Speed Read: Monday 4 November 2013

1-FILIBUSTER HAWAII STYLE: The chairman of a Hawaii House committee hearing on a marriage equality bill promised to let every one of the 5,181 people who signed up to testify have their two minutes at the podium, reported the Honolulu StarAdvertiser Saturday. That hearing has run Thursday, Friday, and Saturday and will resume again this morning and, if every person who has signed up gets his or her two minutes worth, it could go on for another several days. The majority of those who are testifying are opposed to the bill and are, apparently, part of a well-organized campaign to stall the measure in hopes of killing it filibuster style. But special sessions in Hawaii have no time limit and a poll taken in the StarAdvertiser found, as of Sunday afternoon, that 90 percent of its 2,273 readers said the “flood of public testimony” on marriage has not “affected” their opinion on the issue.

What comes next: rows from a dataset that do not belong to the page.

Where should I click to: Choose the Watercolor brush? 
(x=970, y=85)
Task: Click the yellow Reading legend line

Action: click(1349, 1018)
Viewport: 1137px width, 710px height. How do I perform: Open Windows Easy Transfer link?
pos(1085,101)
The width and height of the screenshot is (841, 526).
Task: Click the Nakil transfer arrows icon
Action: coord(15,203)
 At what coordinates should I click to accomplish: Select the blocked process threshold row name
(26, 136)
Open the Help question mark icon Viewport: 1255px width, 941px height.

2-RUSH FOR NOVEMBER 18: The Hawaii marriage equality bill passed in the state senate calls for a November 18 enactment date. If the Hawaii House amends the marriage equality bill this week, the measure will have to go back to the Senate for another vote. Other potential snags include a court effort to stop the legislature’s special session and a motion for a temporary restraining order to prevent Governor Neil Abercrombie from signing a marriage equality bill if it reaches his desk. A state judge has scheduled a hearing on the order for the latter for Thursday, November 7.

3-EXEMPTION CONNECTICUT STYLE: The StarAdvertiser said some House members believe the House will have to make some amendments to the Senate’s bill. Reportedly under consideration are amendments such as those in the Connecticut marriage equality law, providing for certain exemptions for religious clergy and institutions. Connecticut’s exemption reads: “No member of the clergy authorized to join persons in marriage… shall be required to solemnize any marriage in violation of his or her right to the free exercise of religion…. No church or qualified church-controlled organization, as defined in 26 USC 3121, shall be required to participate in a ceremony solemnizing a marriage in violation of the religious beliefs of that church or qualified church-controlled organization.”

4-ENDA RELIGIOUS EXEMPTION: Here’s Section 6 of ENDA, the section likely to inspire the greatest debate in the U.S. Senate this week:  This Act shall not apply to a corporation, association, educational institution or institution of learning, or society that is exempt from the religious discrimination provisions of title VII of the Civil Rights Act of 1964. [Title VII prohibits employment discrimination based on race, color, religion, sex and national origin.]

5-PRESIDENT WEIGHS IN: President Obama submitted an opinion piece posted on Huffington Post last night, saying, “millions of LGBT Americans go to work every day fearing that, without any warning, they could lose their jobs — not because of anything they’ve done, but simply because of who they are. It’s offensive. It’s wrong. And it needs to stop, because in the United States of America, who you are and who you love should never be a fireable offense.”

6-OHIO STEP FORWARD: A federal judge in Ohio Friday ruled in favor of allowing a funeral director to intervene in litigation on behalf of same-sex couples in the state seeking the right to have their out-of-state marriage licenses recognized on death certificates. Allowing the funeral director to intervene means the judge’s eventual ruling in the lawsuit could have benefit for all same-sex couples in the state.